Is that not good enough?
If you're trying to solve a programming problem, it's best to give a link to it so I can see the details.

Can anybody help me getting 100 in this problem.

Chef has a sequence A1,A2,…,AN; each element of this sequence is either 0 or 1. Appy gave him a string S with length Q describing a sequence of queries. There are two types of queries:

'!': right-shift the sequence A, i.e. replace A by another sequence B1,B2,…,BN satisfying Bi+1=Ai for each valid i and B1=AN
'?': find the length of the longest contiguous subsequence of A with length ≤K such that each element of this subsequence is equal to 1
Answer all queries of the second type.

Input
The first line of the input contains three space-separated integers N, Q and K.
The second line contains N space-separated integers A1,A2,…,AN.
The third line contains a string with length Q describing queries. Each character of this string is either '?', denoting a query of the second type, or '!', denoting a query of the first type.


Output
For each query of the second type, print a single line containing one integer — the length of the longest required subsequence.

Constraints
1≤K≤N≤105
1≤Q≤3⋅105
0≤Ai≤1 for each valid i
S contains only characters '?' and '!'

Subtasks
Subtask #1 (30 points):

1≤N≤103
1≤Q≤3⋅103
Subtask #2 (70 points): original constraints

Example Input
5 5 3
1 1 0 1 1
?!?!?
Example Output
2
3
3


Explanation
In the first query, there are two longest contiguous subsequences containing only 1-s: A1,A2 and A4,A5. Each has length 2.
After the second query, the sequence A is [1,1,1,0,1].
In the third query, the longest contiguous subsequence containing only 1-s is A1,A2,A3.
After the fourth query, A=[1,1,1,1,0].
In the fifth query, the longest contiguous subsequence containing only 1-s is A1,A2,A3,A4 with length 4. However, we only want subsequences with lengths ≤K. One of the longest such subsequences is A2,A3,A4, with length 3.

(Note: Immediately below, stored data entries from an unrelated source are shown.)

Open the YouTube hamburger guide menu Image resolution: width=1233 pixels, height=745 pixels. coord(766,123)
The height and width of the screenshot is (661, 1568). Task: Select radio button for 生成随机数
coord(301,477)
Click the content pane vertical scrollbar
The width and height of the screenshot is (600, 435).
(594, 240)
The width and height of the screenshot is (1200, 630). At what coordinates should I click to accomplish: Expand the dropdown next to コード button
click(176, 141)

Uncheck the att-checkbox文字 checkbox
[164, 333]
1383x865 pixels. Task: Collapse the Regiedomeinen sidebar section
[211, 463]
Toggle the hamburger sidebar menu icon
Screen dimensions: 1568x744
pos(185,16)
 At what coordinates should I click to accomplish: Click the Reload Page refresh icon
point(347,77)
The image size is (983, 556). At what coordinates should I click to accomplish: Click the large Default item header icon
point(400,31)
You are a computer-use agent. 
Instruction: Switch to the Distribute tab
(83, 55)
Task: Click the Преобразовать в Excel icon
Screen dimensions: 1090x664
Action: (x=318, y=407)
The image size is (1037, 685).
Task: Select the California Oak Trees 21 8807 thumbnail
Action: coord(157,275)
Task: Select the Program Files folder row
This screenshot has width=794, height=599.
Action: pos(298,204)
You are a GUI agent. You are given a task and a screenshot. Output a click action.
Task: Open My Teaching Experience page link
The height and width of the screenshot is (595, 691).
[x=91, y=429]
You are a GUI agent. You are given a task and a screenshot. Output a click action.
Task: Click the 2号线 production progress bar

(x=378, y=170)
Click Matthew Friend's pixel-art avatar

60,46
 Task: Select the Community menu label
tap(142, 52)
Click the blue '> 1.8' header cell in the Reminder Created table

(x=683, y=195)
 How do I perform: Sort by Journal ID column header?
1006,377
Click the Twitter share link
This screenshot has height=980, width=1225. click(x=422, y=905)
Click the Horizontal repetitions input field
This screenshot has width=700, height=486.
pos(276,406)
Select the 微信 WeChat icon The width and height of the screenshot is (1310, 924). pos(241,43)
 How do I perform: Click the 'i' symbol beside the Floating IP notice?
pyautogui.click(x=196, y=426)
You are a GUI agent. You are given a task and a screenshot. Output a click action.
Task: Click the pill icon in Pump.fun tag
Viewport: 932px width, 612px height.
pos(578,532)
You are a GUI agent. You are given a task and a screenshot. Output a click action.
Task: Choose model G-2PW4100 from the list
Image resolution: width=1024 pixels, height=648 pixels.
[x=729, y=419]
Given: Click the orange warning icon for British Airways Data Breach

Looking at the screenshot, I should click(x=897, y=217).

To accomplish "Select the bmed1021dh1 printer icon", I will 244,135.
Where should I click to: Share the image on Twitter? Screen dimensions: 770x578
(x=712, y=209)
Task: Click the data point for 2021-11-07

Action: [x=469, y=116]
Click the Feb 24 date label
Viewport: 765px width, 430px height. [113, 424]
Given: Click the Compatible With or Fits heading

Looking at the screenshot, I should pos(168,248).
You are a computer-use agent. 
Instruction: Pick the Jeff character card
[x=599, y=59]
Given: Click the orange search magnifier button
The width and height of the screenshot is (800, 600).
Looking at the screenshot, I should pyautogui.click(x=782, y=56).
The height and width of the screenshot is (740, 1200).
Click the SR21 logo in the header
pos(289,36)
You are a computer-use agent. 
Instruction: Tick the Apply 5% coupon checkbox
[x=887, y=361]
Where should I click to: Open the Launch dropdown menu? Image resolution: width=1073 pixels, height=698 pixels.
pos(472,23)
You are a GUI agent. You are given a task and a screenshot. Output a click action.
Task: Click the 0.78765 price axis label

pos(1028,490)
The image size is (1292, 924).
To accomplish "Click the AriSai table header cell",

I have got 30 pts.plz help me getting 100.

@yoyohoney what concept are you using for this I have got 100 pts I could optimize your code
Or can you just share the code I will optimize that code itself

i m using segment tree but i don't know how to update the binary string.
maybe u can share ur code or help on how to update segment tree.

I think segment tree is not needed here that why I am telling you to share code that will help me in solving your problem

I m using brute force so no way my code with which i got 30 pts can fetch me 100 pts.
Can u plz tell me method that u used to solve the problem?

I don't know how to update the binary string .plz explain.what should i write in else condtion?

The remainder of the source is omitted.